[Source data]
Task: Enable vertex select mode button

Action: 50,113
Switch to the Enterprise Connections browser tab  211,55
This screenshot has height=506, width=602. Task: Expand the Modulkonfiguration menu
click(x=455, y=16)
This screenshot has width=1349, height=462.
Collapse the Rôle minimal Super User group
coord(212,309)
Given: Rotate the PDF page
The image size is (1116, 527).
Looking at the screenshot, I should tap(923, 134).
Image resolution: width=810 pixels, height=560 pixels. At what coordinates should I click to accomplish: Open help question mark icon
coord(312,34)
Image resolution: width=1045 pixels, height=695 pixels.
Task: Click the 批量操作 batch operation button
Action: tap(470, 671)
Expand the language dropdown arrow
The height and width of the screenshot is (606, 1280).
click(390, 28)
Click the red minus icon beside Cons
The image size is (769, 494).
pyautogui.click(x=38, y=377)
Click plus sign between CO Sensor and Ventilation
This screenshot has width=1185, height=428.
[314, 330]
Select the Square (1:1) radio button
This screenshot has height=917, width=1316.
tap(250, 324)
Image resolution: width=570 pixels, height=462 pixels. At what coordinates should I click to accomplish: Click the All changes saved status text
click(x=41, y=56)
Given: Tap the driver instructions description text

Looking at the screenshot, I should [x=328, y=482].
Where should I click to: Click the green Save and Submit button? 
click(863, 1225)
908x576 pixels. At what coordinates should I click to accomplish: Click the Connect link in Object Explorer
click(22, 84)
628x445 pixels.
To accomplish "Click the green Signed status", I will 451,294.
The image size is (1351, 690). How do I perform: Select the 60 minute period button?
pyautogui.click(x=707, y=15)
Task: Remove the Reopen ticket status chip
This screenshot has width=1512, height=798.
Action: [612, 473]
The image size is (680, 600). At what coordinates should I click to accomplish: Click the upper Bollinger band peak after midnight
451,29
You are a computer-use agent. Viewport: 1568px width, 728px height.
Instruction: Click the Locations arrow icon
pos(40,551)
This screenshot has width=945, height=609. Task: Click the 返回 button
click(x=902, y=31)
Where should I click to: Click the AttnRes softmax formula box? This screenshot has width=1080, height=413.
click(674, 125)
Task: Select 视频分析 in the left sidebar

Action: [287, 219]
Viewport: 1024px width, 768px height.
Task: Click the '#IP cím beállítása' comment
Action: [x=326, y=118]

**The problem:** The answer should be an exact copy of the lines from the one containing "The image size is (1351, 690)." through the last line of the entries, both included.

**Output:**
The image size is (1351, 690). How do I perform: Select the 60 minute period button?
pyautogui.click(x=707, y=15)
Task: Remove the Reopen ticket status chip
This screenshot has width=1512, height=798.
Action: [612, 473]
The image size is (680, 600). At what coordinates should I click to accomplish: Click the upper Bollinger band peak after midnight
451,29
You are a computer-use agent. Viewport: 1568px width, 728px height.
Instruction: Click the Locations arrow icon
pos(40,551)
This screenshot has width=945, height=609. Task: Click the 返回 button
click(x=902, y=31)
Where should I click to: Click the AttnRes softmax formula box? This screenshot has width=1080, height=413.
click(674, 125)
Task: Select 视频分析 in the left sidebar

Action: [287, 219]
Viewport: 1024px width, 768px height.
Task: Click the '#IP cím beállítása' comment
Action: [x=326, y=118]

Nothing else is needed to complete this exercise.